Check out our latest analysis for Yatharth Hospital & Trauma Care Services
Taking into account the latest results, the most recent consensus for Yatharth Hospital & Trauma Care Services from four analysts is for revenues of ₹9.16b in 2025. If met, it would imply a meaningful 18% increase on its revenue over the past 12 months. Statutory per share are forecast to be ₹15.30, approximately in line with the last 12 months. Before this earnings report, the analysts had been forecasting revenues of ₹9.06b and earnings per share (EPS) of ₹17.00 in 2025. The analysts seem to have become a little more negative on the business after the latest results, given the minor downgrade to their earnings per share numbers for next year.
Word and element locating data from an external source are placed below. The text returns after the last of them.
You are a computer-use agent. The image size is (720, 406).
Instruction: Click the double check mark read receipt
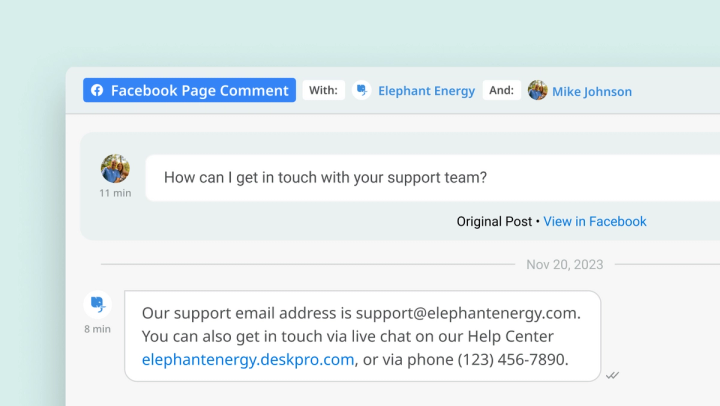point(612,375)
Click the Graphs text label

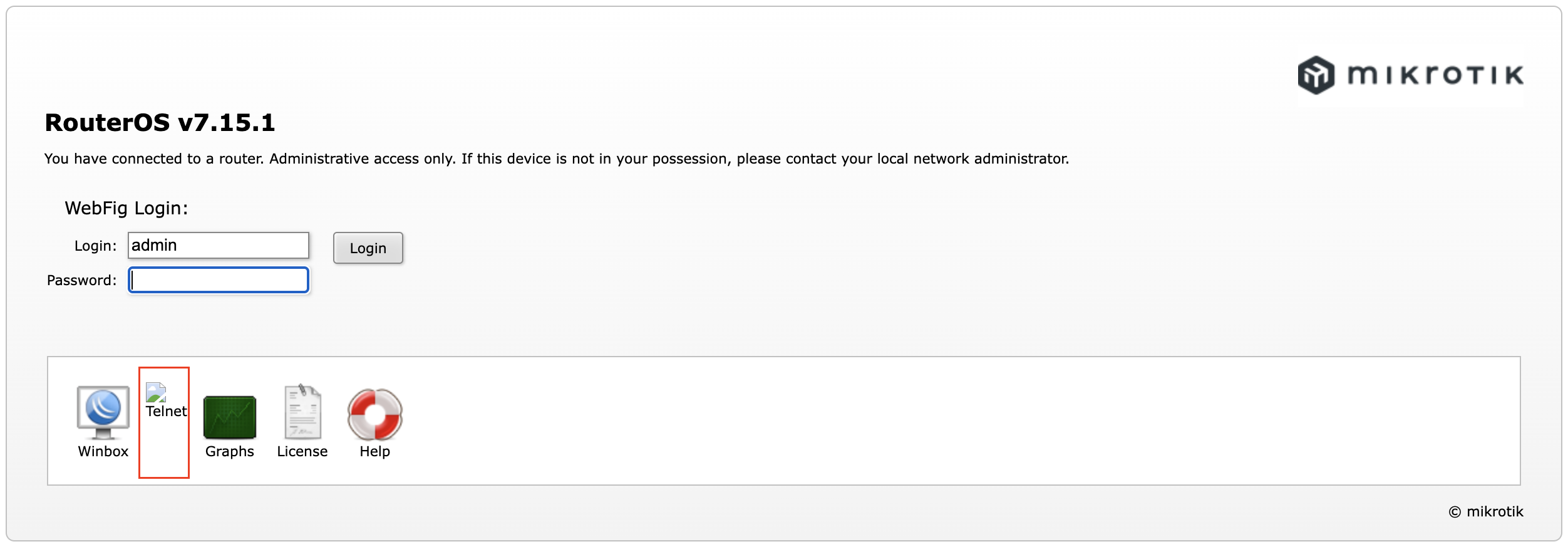click(x=230, y=451)

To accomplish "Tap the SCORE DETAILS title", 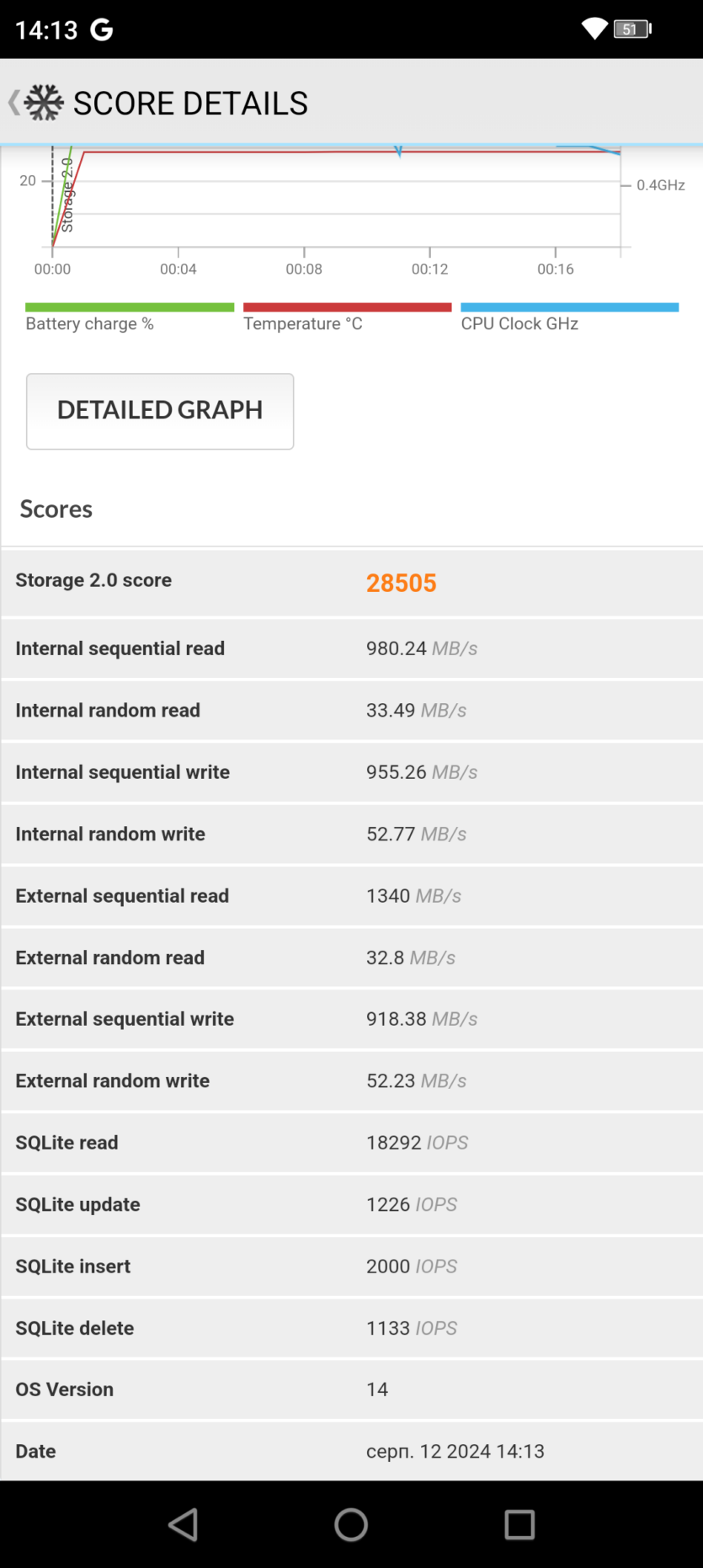I will (190, 103).
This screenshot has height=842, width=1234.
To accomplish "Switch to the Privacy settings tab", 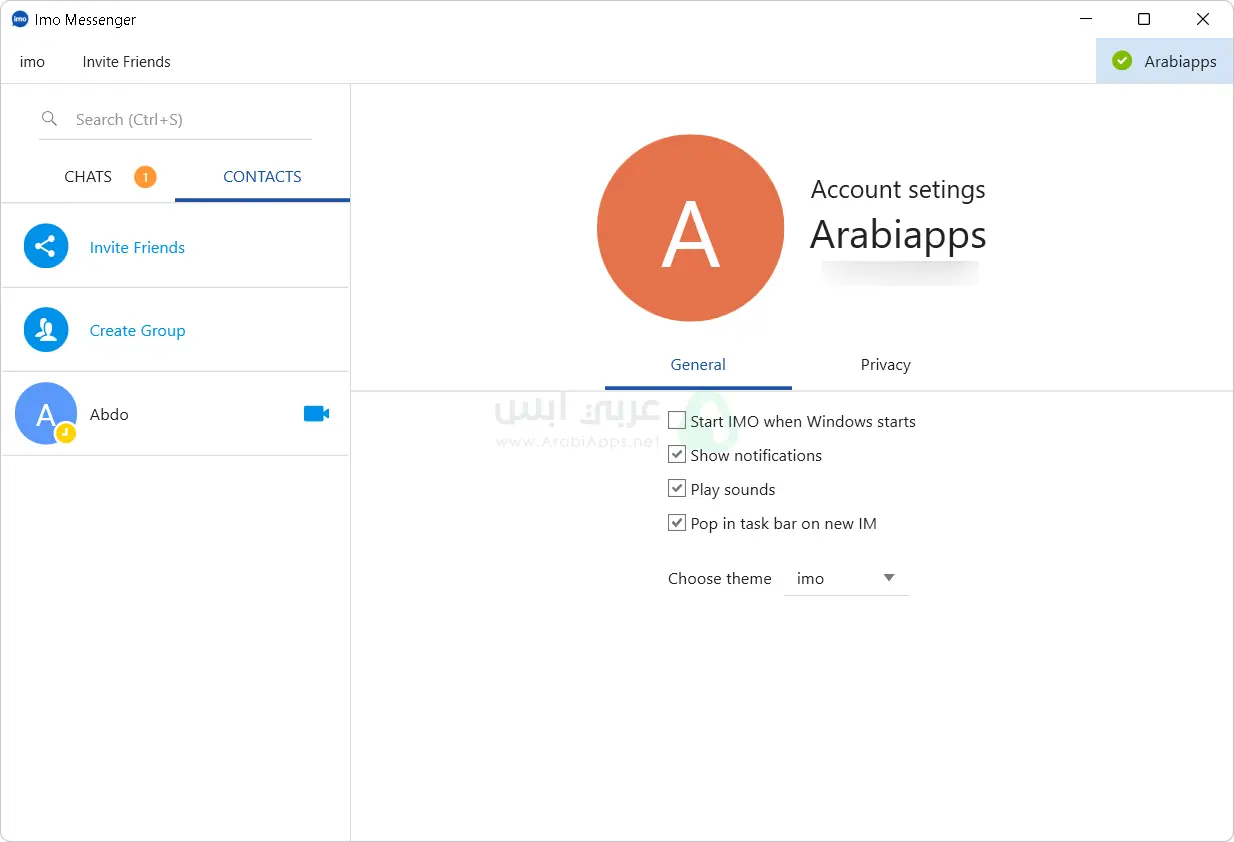I will pyautogui.click(x=885, y=365).
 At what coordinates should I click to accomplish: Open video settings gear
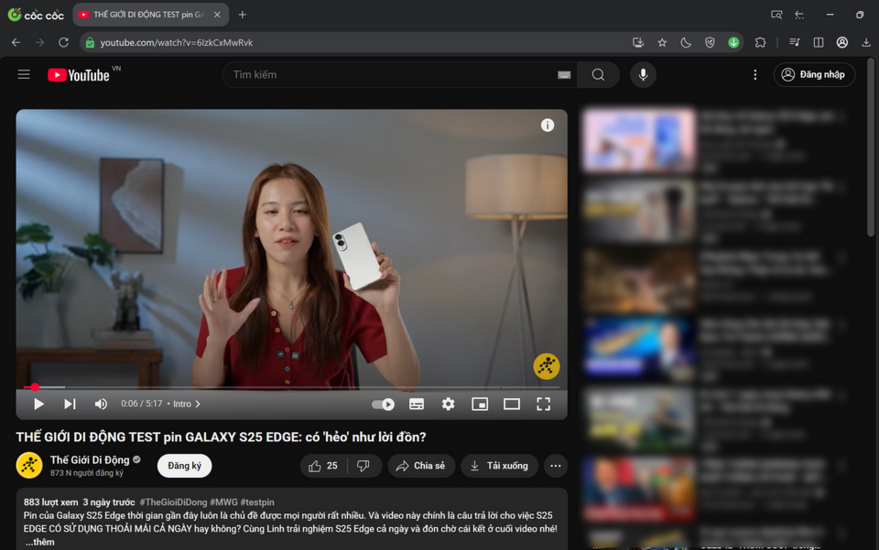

The consensus price target held steady at ₹662, with the analysts seemingly voting that their lower forecast earnings are not expected to lead to a lower stock price in the foreseeable future. That's not the only conclusion we can draw from this data however, as some investors also like to consider the spread in estimates when evaluating analyst price targets. There are some variant perceptions on Yatharth Hospital & Trauma Care Services, with the most bullish analyst valuing it at ₹790 and the most bearish at ₹517 per share. Analysts definitely have varying views on the business, but the spread of estimates is not wide enough in our view to suggest that extreme outcomes could await Yatharth Hospital & Trauma Care Services shareholders.
Another way we can view these estimates is in the context of the bigger picture, such as how the forecasts stack up against past performance, and whether forecasts are more or less bullish relative to other companies in the industry. The analysts are definitely expecting Yatharth Hospital & Trauma Care Services' growth to accelerate, with the forecast 38% annualised growth to the end of 2025 ranking favourably alongside historical growth of 27% per annum over the past year. Compare this with other companies in the same industry, which are forecast to grow their revenue 18% annually. It seems obvious that, while the growth outlook is brighter than the recent past, the analysts also expect Yatharth Hospital & Trauma Care Services to grow faster than the wider industry.
The Bottom Line
The biggest concern is that the analysts reduced their earnings per share estimates, suggesting business headwinds could lay ahead for Yatharth Hospital & Trauma Care Services. Fortunately, they also reconfirmed their revenue numbers, suggesting that it's tracking in line with expectations. Additionally, our data suggests that revenue is expected to grow faster than the wider industry. The consensus price target held steady at ₹662, with the latest estimates not enough to have an impact on their price targets.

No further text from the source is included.